Give the records below again, exactly as they appear.

MATERIALS PROVIDED:
---

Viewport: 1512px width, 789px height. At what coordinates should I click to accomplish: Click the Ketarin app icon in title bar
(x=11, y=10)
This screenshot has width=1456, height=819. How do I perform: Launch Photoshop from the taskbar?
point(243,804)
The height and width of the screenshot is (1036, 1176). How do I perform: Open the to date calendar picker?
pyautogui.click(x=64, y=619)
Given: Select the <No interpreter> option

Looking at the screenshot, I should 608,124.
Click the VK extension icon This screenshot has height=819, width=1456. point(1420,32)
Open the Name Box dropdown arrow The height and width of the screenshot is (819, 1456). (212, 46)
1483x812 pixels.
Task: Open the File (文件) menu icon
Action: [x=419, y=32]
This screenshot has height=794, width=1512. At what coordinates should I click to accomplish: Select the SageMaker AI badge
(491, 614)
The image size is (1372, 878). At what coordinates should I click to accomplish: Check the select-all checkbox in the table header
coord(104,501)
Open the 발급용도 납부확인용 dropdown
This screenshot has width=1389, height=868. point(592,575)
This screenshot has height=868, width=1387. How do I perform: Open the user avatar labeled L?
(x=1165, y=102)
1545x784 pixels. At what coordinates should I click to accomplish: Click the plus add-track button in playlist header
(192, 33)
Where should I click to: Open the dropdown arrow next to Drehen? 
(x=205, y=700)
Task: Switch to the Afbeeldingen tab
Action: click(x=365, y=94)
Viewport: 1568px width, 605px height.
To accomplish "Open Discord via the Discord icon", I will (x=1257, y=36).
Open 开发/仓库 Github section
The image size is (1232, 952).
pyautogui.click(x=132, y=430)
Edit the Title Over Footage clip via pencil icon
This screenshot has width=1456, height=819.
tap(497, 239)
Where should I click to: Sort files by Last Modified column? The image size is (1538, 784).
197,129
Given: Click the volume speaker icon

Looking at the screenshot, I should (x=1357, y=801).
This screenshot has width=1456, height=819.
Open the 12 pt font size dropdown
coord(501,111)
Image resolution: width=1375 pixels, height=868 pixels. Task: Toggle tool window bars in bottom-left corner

---

EXERCISE OUTPUT:
Viewport: 1512px width, 789px height. At what coordinates should I click to accomplish: Click the Ketarin app icon in title bar
(x=11, y=10)
This screenshot has width=1456, height=819. How do I perform: Launch Photoshop from the taskbar?
point(243,804)
The height and width of the screenshot is (1036, 1176). How do I perform: Open the to date calendar picker?
pyautogui.click(x=64, y=619)
Given: Select the <No interpreter> option

Looking at the screenshot, I should 608,124.
Click the VK extension icon This screenshot has height=819, width=1456. point(1420,32)
Open the Name Box dropdown arrow The height and width of the screenshot is (819, 1456). (212, 46)
1483x812 pixels.
Task: Open the File (文件) menu icon
Action: [x=419, y=32]
This screenshot has height=794, width=1512. At what coordinates should I click to accomplish: Select the SageMaker AI badge
(491, 614)
The image size is (1372, 878). At what coordinates should I click to accomplish: Check the select-all checkbox in the table header
coord(104,501)
Open the 발급용도 납부확인용 dropdown
This screenshot has width=1389, height=868. point(592,575)
This screenshot has height=868, width=1387. How do I perform: Open the user avatar labeled L?
(x=1165, y=102)
1545x784 pixels. At what coordinates should I click to accomplish: Click the plus add-track button in playlist header
(192, 33)
Where should I click to: Open the dropdown arrow next to Drehen? 
(x=205, y=700)
Task: Switch to the Afbeeldingen tab
Action: click(x=365, y=94)
Viewport: 1568px width, 605px height.
To accomplish "Open Discord via the Discord icon", I will (x=1257, y=36).
Open 开发/仓库 Github section
The image size is (1232, 952).
pyautogui.click(x=132, y=430)
Edit the Title Over Footage clip via pencil icon
This screenshot has width=1456, height=819.
tap(497, 239)
Where should I click to: Sort files by Last Modified column? The image size is (1538, 784).
197,129
Given: Click the volume speaker icon

Looking at the screenshot, I should (x=1357, y=801).
This screenshot has width=1456, height=819.
Open the 12 pt font size dropdown
coord(501,111)
Image resolution: width=1375 pixels, height=868 pixels. Task: Toggle tool window bars in bottom-left corner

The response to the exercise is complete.